StreamSQL is a feature store for machine learning.
StreamSQL accelerates machine learning development by:
- 1.Generating model features for serving using declarative definitions
- 2.Generating training sets using the same feature definitions as serving
- 3.Versioning, monitoring, and managing features
- 4.Allowing features to be shared, re-used, and discovered features across teams and models
The general workflow to getting the feature store up and running is to:
- 1.Connect your data sources or upload data directly to StreamSQL
- 2.Optionally transform and join your data using SQL
- 3.Register your feature definitions
- 4.Serve features in production or generate training datasets from your labels
At any point, you can also:
- Add new data sources or transformations
- Create or evolve features
- Analyze and discover features in the feature registry
StreamSQL allow new model features to be deployed confidently and with ease. It uses the feature definitions that you declare to generate training datasets and to serve the same features in production. This removes all the time spent re-engineering model pipelines to generate the serving features, and removes a class of bugs stemming from inconsistent features in serving and production.
StreamSQL allows organizations to keep a repository of versioned features. It's common for multiple models to require essentially the same features. Without a central feature repository, teams will have to build and maintain their own feature generation pipelines. This can lead to a large amount of inconsistent features trying to model the same thing, and tons of wasted time and repeated effort.

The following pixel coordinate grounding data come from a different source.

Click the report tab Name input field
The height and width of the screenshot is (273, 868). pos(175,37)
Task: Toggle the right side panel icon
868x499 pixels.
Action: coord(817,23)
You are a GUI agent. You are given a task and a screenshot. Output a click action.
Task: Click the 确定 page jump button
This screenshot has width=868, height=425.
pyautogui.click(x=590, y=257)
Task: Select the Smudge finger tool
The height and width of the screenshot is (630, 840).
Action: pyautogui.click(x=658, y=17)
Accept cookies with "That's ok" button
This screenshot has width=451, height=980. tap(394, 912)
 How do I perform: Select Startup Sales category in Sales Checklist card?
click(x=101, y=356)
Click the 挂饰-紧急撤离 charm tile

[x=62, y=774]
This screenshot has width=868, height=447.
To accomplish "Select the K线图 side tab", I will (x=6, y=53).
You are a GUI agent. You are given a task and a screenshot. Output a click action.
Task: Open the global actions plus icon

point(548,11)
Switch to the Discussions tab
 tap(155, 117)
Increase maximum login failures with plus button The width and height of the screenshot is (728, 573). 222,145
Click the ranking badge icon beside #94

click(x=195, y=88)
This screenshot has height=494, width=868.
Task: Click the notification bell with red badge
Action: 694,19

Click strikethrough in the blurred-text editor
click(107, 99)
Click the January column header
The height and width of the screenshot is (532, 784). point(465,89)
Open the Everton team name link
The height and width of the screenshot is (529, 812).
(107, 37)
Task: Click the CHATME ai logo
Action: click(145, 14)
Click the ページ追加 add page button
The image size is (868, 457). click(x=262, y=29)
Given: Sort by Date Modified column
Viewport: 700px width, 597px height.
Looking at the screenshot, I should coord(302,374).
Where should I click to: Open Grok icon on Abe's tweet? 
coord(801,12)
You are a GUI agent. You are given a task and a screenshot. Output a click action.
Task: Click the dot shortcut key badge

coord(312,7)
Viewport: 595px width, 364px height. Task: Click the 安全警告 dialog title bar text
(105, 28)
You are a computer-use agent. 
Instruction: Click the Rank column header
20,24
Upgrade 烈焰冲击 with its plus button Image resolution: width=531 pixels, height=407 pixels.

StreamSQL allows feature engineering advancements made by one team to be shared by others. Feature engineering is a creative and time-consuming effort. By treating features as building blocks for your models, teams can share and re-use features to increase model performance across the organization.
StreamSQL allows machine learning teams to think at a higher level of abstraction then is possible with Flink and Spark. Files, tables, and streams can be connected to StreamSQL and then transformed and joined using SQL before being turned into features. Once the data is prepared features may be defined declaratively and StreamSQL will handle generating them for training and serving.
Good feature management simplifies and accelerates the machine learning process. Features are defined with a consistent interface in a central repository. Anyone can dig into how a feature is being generated and depend on a specific version without breaking changes. Using the feature registry UI, you can quickly understand the features datatype and statistical properties.